#### [Data for review]
== == ==
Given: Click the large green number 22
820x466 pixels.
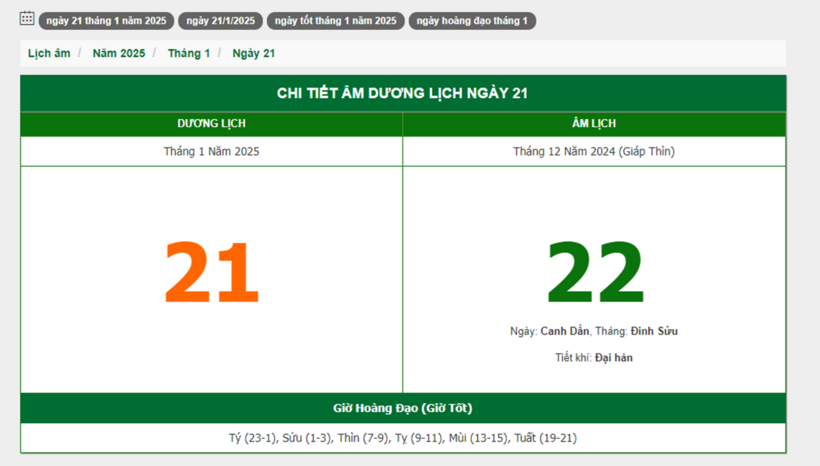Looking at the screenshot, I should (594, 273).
== == ==
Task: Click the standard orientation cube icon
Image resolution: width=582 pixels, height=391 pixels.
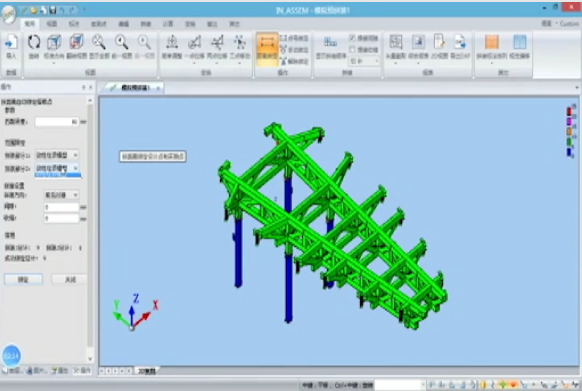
== == ==
#### [Exercise prompt]
From the line containing "Task: Click the" down to the line containing "Image resolution: width=582" in the material above, reproduce every line exactly, including the two end lines.

#### [Completed exercise]
Task: Click the standard orientation cube icon
Image resolution: width=582 pixels, height=391 pixels.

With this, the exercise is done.